The old style order-at-your-station restaurant carries what you’d expect at such an operation — burgers, fries and tots, shakes and drinks and dogs. But there’s a whole depth of menu going on that caught my notice on two different visits to the southwest Arkansas city.
The menu is loaded — and your passenger won’t really be able to see everything on it unless they have very good eyesight and can read everything on the backside of the next stall’s menu board. Crazy things like Nacho Nuggets ($2.59/3.49, not a clue what they are); a Country Boy sandwich ($3.89) with beef, ham, American and Swiss cheese and fixings; the Flaming Cruizzer Dog ($3.59) with its selection of grilled onions, bell peppers and BBQ sauce on a Polish sausage. There are Pickle-Os and Texas Toothpicks and fried zucchini and fried green beans and whatnot. The menu is vast.
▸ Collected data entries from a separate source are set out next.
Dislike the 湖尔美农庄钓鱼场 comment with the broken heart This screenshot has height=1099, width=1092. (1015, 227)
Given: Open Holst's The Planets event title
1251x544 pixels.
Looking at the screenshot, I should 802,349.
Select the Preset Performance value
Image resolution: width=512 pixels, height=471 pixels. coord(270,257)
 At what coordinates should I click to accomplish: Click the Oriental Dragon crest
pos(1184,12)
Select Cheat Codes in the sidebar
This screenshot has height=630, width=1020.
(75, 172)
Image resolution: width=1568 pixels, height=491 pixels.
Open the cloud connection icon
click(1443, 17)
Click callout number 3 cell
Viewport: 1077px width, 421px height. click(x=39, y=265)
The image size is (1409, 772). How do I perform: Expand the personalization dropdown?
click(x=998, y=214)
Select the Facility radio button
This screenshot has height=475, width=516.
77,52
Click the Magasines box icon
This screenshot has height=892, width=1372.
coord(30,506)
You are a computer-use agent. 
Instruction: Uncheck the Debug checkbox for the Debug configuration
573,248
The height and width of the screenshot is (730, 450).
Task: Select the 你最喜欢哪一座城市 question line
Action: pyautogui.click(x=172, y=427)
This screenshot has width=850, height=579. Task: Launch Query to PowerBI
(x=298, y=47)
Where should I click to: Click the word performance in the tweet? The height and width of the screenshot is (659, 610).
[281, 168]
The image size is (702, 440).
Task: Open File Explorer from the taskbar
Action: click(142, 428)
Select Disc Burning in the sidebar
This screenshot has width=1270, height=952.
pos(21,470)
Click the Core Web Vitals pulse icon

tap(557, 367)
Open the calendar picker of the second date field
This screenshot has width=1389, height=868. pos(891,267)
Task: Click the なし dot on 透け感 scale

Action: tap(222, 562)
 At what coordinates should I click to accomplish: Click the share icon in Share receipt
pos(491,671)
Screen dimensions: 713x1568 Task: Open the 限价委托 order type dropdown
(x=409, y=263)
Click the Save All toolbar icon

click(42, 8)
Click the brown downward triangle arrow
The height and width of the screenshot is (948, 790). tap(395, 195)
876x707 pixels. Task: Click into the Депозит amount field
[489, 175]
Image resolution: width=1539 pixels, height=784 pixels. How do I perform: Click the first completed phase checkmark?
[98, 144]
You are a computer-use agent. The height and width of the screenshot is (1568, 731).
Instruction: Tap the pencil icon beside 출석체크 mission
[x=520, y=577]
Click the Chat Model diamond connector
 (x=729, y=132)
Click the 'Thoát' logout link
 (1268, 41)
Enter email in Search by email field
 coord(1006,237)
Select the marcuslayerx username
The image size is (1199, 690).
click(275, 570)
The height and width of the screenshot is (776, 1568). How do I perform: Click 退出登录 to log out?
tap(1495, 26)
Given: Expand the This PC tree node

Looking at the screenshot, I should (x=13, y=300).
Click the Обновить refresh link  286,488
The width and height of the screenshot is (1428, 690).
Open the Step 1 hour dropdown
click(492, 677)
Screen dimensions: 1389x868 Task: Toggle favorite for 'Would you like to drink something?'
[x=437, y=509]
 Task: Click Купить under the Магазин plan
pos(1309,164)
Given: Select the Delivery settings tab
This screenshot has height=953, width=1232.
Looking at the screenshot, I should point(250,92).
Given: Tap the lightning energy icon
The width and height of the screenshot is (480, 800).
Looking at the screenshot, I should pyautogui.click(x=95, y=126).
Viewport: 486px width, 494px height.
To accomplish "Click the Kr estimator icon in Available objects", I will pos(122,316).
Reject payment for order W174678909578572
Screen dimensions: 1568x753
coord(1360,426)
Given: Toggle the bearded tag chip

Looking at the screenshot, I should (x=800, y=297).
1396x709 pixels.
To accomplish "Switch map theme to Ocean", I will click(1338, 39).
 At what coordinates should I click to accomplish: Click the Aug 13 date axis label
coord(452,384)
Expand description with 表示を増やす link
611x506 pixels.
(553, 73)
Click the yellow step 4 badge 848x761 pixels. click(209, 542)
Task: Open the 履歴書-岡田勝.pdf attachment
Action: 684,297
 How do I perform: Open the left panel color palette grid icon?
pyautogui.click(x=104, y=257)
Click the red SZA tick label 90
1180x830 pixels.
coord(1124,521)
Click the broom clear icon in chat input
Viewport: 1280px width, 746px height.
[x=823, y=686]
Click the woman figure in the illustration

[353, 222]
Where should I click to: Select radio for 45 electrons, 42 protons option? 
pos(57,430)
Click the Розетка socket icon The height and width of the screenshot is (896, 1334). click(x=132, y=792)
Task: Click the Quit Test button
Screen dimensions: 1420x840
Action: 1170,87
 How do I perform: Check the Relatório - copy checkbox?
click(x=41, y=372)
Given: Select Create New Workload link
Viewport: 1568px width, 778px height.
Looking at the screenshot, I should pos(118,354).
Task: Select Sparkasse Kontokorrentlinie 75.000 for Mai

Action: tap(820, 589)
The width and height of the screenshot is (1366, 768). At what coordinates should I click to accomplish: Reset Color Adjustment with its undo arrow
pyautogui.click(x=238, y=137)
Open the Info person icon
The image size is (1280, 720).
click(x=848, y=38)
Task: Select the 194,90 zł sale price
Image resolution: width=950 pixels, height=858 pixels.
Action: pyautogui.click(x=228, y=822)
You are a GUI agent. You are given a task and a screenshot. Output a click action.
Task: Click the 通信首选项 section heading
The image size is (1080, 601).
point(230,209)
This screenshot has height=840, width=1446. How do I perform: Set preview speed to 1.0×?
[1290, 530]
Yet the best way to tell the value of any operation like this is to try their burger. Myer’s delivers here. The single (#1 with mayo, #2 with mustard or #3 with hickory sauce) is $2.49 — 40 cents more with cheese. We took advantage of the special: a double cheeseburger, tots and beverage for $4.79, done up #1 style.
It’s a big flat burger. There’s a reason for this that dates back to the golden age of drive-ins. With a small griddle and large volume, patties that can cook quickly are a bonus, and the thinner they are the quicker they cook. This tight flat burger contained not one but two patties of ground beef in a very smushed round; shredded lettuce, a slice of tomato, ridgy dills and a few onion ringlets sat under the patties; two slices of American cheese glued the patties together and to the top bun. The toasted bun was buttered. Very classic.
The meat? Not a whole lot of room for flavoring, just the salt and pepper treatment and the flavor picked up from a grill used constantly every day. Yet it works — because it’s a drive-in burger. It’s meant to be eaten out of a foil and paper wrapper without falling in your lap. Oh, the tots were decent, too.
But if you drive all the way to Mena and don’t get a shake, you have made a critical error. Myer’s Cruizzers offers around a dozen different shake flavors — the expected ones like chocolate and vanilla and strawberry, pineapple, butterscotch, hot fudge and banana. But peanut butter? Mocha chill? We had to try the blueberry… and boy, were we surprised. Not content to just put a little blueberry syrup in the mix, it’s a blend of blueberries in their own sauce, vanilla ice cream and graham cracker, giving it the flavor of a blueberry cobbler or pie. Irresistible.
Then there are the sizes to be considered — not content with the standard sizes Sonic uses (14 and 20 ounces), Myer’s Cruizzers offers its shakes in 32 and 44 ounce versions as well. That… that’s a ridiculous amount of shake. You were planning to share that, right?
I have been enamored with the cherry phosphate and with the dipped cones (though I wish they’d dip them a little deeper and get the shell down onto the cone itself), but I just don’t feel like I’ve done enough research. Going to have to go back, I guess.